El conde de Romanones

Pero tanto Blasco como, en menor medida, Mendoza tenían sus contactos con el antiguo régimen hipodrópagadmico y, aunque rompedores, eran de la casa. Pepe González no. Cuando llegó era como una furia que no paraba de decir barbaridades e hizo falta todo el saber del conde de Romanones para que fuera aprendiendo maneras, capitalizara la yeguada del conde y acabara convertido en un consumado gentleman.

O sea que también hay quien va a aprender al hipódromo, y no podía ser menos si se cuenta entre los aficionados a Fernando Savater, el dueño de editorial Debate, o Antonio Castro, al que los televidentes memoriosos recordarán por una inolvidable entrevista a Julio Cortazar. Los hipódromos han sido siempre lugar de reunión y es uno de los pocos espectáculos en que se pasea y se conversa entre carrera y carreara. Para los eruditos, basta recordar que ya en el siglo VI el hipódromo era el centro vital de Constantinopla; también que Epson es uno de los puntos de máximo consumo de cerveza durante la primera semana de junio, y por último, que no ha habido hipódromo más musical que el de los bosques de Palermo, en Buenos Aires, donde Carlos Gardel animaba las carreras.
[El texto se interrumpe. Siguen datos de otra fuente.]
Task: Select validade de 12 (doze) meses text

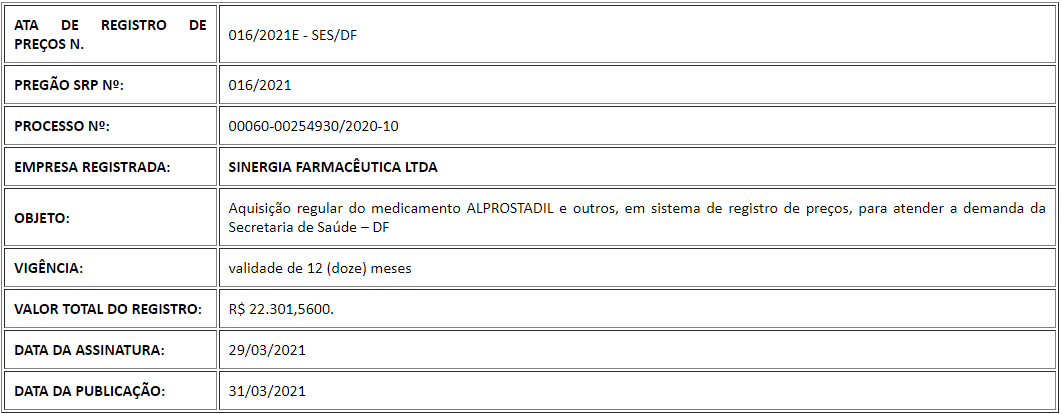Action: 320,268
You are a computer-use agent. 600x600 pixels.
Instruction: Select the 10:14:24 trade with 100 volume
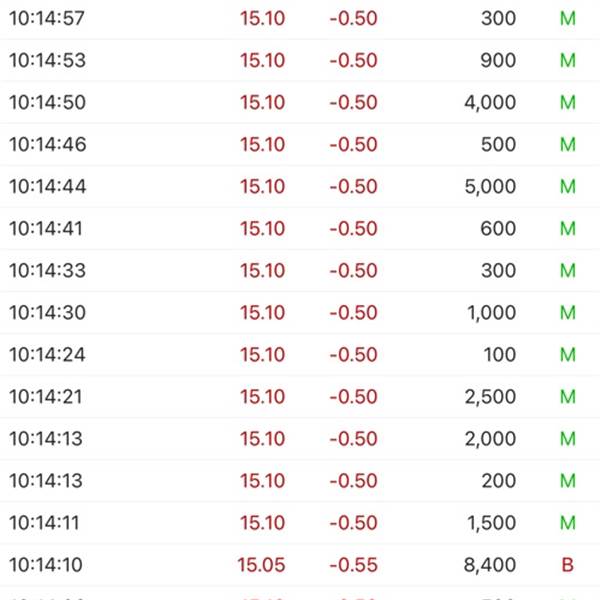(300, 355)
La posmodernidad hípica se escribe hoy en clave de privatización. El año pasado, el recinto de la Zarzuela llegó a estar sin agua y sin luz. La deuda de la Sociedad de Fomento de la Cría Caballar ascendía a más de 2.500 millones de pesetas y al rescate acudió Enrique Sarasola en forma de sociedad anónima. La temporada de primavera, que comenzó el pasado 7 de marzo, devolvió las carreras de caballos a la afición.
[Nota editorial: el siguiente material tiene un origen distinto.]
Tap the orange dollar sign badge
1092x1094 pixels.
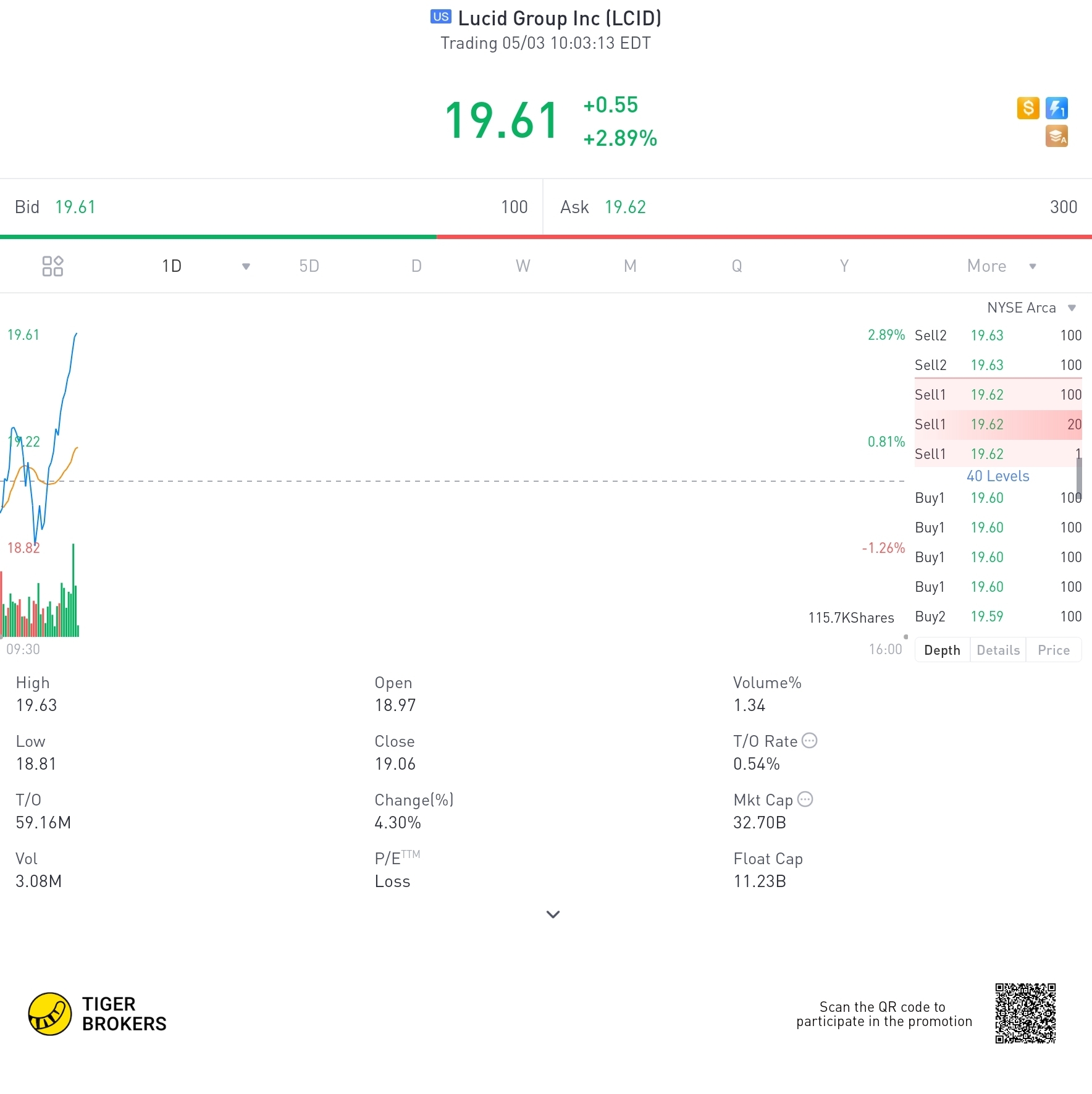click(x=1028, y=108)
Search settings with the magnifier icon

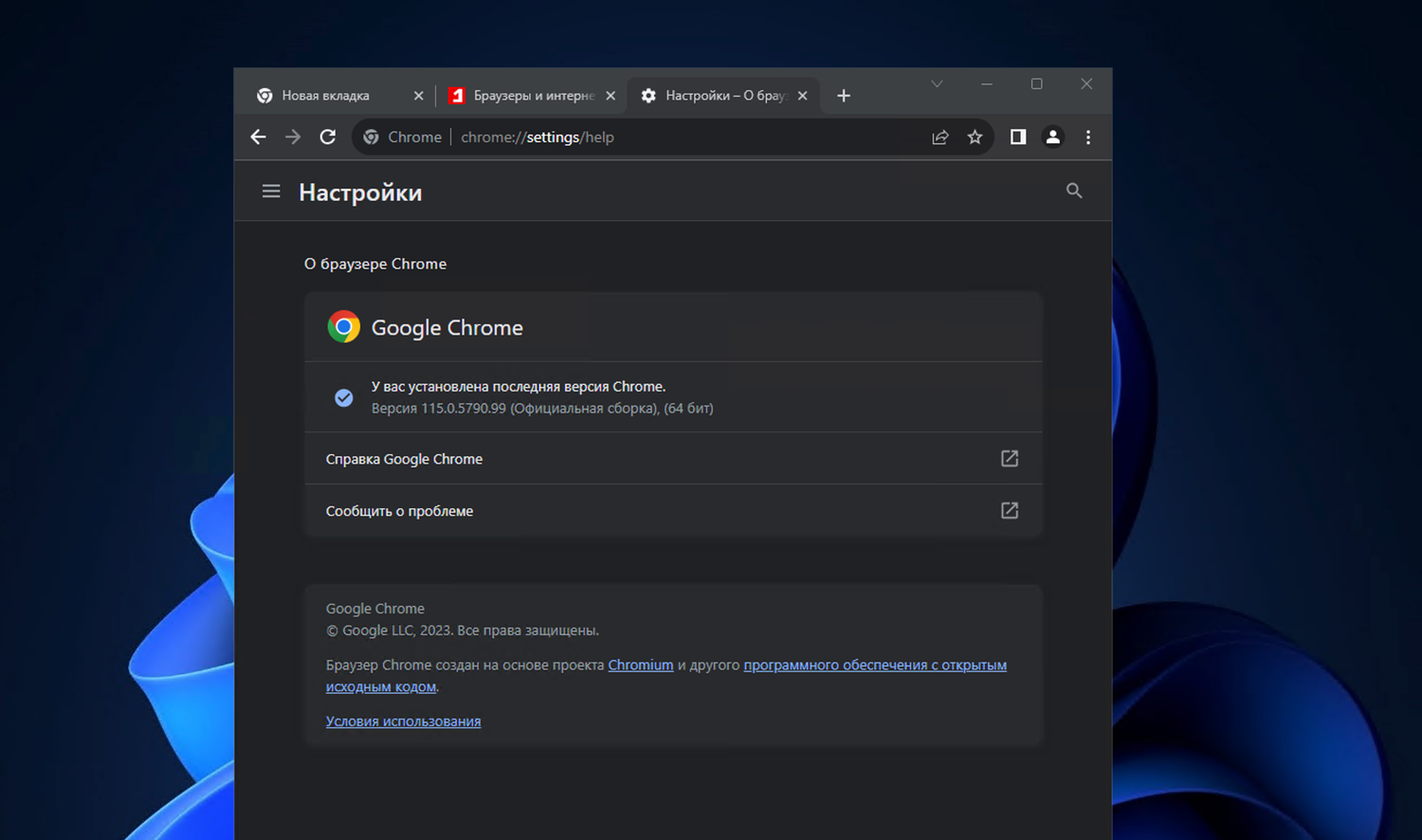point(1074,191)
Será posible que el hipódromo de Madrid salga adelante. Serán capaces sus dirigentes de organizar una campaña de difusión lo suficientemente razonable como para explicar que en la cuesta de las Perdices se puede pasar una de las mejores tardes del domingo y, si uno es hábil, sin que le cueste un duro. Es dificil. El último gran intento de popularizar las carreras acabó con el hipódromo más endeudado que al principio y con las gradas más vacías. Sin embargo, en Occidente sólo hay una gran ciudad sin hipódromo.

Carlos Alberdi es historiador.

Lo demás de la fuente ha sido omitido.